=== About this task ===
Filter the lines below, keeping each one that holds "chat".

=== Excerpted data ===
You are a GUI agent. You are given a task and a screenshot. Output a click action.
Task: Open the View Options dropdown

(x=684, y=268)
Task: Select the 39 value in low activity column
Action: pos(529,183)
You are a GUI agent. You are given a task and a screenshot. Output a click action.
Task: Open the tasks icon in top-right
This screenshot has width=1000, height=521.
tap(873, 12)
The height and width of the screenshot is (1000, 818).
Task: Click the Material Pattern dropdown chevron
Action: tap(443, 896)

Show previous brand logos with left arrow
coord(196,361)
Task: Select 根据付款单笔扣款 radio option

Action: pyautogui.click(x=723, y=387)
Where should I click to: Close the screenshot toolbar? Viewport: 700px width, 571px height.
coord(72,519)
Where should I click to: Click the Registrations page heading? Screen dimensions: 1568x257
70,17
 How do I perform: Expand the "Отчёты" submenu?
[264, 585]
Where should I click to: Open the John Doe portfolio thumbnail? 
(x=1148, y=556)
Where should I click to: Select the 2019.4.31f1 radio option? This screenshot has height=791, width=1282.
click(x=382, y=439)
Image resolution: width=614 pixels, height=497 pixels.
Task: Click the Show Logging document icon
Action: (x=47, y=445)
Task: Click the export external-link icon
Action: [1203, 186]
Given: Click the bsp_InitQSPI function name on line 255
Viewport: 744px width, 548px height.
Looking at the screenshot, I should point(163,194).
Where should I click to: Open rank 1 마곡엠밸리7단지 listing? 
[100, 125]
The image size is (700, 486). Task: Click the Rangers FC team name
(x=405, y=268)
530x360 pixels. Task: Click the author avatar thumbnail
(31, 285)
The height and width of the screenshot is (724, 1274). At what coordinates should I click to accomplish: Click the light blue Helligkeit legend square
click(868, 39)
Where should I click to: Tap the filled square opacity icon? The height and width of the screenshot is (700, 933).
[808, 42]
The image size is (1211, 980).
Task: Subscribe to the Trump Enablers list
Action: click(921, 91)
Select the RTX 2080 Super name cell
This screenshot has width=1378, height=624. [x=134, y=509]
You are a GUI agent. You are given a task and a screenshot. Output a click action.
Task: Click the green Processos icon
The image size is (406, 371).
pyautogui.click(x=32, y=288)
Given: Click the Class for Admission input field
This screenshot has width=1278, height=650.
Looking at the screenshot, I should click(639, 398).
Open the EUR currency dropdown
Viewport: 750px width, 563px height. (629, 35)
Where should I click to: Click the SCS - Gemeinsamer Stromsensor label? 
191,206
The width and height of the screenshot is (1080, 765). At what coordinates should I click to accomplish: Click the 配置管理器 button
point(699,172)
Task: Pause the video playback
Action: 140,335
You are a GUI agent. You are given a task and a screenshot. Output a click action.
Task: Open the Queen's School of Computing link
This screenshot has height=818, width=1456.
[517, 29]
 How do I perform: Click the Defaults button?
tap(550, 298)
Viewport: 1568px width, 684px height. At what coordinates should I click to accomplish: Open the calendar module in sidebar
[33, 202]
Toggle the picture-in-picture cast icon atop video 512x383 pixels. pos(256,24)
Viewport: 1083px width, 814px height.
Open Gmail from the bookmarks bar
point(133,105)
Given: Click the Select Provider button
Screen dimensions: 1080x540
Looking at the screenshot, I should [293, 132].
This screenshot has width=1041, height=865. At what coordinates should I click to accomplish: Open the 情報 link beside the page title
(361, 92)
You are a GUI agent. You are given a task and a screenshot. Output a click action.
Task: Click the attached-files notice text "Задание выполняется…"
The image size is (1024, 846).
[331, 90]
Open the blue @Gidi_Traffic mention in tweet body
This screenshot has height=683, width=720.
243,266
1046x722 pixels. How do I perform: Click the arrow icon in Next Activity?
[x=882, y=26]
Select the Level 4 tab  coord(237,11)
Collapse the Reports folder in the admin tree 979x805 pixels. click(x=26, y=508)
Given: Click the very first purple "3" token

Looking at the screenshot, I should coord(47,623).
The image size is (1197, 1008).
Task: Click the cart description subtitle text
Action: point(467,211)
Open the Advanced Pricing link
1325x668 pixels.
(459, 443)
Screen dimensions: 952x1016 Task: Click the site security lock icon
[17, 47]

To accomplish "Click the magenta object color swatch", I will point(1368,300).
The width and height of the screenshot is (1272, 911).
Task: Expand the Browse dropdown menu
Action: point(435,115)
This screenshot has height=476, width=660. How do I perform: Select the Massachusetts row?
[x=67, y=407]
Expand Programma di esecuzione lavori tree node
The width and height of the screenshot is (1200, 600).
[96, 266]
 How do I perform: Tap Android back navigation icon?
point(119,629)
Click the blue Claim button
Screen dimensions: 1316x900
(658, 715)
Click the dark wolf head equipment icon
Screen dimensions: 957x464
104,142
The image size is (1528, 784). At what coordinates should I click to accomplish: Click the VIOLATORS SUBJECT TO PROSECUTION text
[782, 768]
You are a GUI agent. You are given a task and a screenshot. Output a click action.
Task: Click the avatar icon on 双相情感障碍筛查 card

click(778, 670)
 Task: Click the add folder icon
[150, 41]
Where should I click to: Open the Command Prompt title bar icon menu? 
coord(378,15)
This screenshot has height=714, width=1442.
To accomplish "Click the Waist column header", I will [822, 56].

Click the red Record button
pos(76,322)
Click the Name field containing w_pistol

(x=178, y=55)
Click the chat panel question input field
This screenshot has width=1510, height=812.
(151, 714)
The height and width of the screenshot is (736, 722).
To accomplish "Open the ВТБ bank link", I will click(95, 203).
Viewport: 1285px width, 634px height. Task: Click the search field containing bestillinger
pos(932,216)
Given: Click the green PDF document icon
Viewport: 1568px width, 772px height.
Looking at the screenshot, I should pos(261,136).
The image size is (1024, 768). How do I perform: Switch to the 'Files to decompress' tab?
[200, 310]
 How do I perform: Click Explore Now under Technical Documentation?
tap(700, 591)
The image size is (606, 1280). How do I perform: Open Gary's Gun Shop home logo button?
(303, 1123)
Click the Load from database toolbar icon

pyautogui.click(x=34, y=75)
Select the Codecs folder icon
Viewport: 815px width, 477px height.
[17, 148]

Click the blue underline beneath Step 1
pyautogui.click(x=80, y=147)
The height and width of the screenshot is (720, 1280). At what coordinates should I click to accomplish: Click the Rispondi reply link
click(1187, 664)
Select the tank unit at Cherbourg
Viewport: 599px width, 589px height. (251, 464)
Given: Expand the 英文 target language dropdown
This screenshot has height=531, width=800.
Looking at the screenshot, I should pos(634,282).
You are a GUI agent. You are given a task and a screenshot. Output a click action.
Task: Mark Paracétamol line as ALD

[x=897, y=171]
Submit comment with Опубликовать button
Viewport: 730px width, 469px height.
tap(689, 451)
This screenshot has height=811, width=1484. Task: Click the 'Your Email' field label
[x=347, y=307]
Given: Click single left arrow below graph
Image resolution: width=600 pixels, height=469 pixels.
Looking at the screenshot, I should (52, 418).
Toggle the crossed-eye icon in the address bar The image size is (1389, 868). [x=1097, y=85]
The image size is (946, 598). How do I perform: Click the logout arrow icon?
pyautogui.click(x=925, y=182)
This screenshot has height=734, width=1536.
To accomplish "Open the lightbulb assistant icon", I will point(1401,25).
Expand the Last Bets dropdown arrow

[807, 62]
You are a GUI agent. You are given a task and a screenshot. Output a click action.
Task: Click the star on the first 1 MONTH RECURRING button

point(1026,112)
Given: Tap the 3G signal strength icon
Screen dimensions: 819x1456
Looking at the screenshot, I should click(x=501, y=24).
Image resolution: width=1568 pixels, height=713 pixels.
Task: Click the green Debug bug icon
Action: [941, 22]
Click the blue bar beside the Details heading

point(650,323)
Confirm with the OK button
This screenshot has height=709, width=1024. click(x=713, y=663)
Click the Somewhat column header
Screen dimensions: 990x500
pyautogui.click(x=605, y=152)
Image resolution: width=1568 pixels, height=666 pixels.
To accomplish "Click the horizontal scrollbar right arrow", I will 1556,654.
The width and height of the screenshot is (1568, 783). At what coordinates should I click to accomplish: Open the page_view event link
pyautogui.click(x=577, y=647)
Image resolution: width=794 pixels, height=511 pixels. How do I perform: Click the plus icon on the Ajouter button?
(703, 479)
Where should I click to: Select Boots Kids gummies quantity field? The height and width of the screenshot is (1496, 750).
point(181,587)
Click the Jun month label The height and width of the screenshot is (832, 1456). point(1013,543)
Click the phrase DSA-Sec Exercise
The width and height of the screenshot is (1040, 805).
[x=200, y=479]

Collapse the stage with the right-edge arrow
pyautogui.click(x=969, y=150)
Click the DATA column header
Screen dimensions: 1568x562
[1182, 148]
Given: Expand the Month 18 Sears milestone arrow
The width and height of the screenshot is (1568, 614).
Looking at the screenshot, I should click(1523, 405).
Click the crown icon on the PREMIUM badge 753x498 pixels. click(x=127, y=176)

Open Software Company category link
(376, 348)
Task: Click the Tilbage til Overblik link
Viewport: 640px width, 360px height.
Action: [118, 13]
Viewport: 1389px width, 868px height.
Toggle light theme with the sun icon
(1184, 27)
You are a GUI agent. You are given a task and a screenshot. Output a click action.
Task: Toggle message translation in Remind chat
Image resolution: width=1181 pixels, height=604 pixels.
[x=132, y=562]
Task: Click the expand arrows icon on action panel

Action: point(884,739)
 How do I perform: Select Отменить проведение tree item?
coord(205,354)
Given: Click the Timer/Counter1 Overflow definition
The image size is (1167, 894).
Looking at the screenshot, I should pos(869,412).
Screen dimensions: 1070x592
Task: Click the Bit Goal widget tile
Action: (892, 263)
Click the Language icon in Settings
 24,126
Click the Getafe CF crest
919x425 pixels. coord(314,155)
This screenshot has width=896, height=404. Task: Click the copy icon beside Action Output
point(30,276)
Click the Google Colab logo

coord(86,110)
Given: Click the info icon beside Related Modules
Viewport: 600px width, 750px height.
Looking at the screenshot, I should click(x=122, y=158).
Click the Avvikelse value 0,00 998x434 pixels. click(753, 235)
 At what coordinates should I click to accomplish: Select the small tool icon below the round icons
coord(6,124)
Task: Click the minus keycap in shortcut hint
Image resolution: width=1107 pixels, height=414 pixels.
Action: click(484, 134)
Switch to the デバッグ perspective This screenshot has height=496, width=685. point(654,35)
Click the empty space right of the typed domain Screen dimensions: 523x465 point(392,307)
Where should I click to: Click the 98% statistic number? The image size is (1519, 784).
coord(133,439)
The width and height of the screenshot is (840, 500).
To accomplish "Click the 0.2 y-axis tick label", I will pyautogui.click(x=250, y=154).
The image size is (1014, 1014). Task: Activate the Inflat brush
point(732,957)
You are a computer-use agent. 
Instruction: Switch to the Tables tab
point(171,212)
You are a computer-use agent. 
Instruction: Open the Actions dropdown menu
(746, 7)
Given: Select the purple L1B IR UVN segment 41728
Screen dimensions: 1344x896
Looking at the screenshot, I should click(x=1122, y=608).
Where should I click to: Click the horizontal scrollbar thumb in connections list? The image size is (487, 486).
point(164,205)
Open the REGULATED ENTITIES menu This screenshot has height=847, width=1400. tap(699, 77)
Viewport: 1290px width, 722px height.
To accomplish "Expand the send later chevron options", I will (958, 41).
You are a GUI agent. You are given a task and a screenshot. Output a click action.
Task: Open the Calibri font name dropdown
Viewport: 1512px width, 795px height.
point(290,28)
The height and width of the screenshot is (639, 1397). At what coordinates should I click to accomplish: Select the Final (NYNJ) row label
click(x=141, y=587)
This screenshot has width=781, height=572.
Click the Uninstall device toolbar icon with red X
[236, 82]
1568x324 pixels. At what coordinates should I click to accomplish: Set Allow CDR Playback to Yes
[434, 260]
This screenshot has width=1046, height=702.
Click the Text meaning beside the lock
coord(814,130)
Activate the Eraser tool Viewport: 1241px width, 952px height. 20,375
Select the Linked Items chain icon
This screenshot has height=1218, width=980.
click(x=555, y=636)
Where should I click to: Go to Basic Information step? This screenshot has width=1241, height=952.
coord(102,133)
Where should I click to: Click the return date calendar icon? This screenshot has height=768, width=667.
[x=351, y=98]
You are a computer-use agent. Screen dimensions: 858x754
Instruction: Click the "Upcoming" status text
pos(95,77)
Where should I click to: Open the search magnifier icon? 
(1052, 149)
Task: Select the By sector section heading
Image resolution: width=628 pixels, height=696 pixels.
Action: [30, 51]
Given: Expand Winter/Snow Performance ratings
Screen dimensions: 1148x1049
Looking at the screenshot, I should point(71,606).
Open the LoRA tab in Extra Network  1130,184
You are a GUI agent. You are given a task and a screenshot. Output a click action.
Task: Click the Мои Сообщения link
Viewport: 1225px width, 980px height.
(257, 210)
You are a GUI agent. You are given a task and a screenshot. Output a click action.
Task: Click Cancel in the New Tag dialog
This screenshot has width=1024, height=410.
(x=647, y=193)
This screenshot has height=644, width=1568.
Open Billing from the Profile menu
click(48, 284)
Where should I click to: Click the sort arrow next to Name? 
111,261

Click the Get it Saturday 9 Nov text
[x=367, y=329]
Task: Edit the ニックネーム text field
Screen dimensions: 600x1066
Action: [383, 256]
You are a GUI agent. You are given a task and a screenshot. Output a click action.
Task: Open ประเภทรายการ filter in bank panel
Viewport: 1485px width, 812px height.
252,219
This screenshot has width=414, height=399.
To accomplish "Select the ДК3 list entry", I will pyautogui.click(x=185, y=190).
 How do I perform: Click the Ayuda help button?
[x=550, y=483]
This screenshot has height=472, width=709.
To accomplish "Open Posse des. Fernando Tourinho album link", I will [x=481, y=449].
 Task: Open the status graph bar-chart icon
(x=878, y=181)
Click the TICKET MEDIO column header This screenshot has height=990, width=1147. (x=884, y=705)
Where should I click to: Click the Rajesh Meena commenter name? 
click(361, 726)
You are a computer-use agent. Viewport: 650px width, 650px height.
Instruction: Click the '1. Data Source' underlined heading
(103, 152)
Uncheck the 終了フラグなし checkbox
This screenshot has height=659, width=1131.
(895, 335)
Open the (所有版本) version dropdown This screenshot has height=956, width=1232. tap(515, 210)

=== Answer section ===
Click the chat panel question input field
Task: Toggle message translation in Remind chat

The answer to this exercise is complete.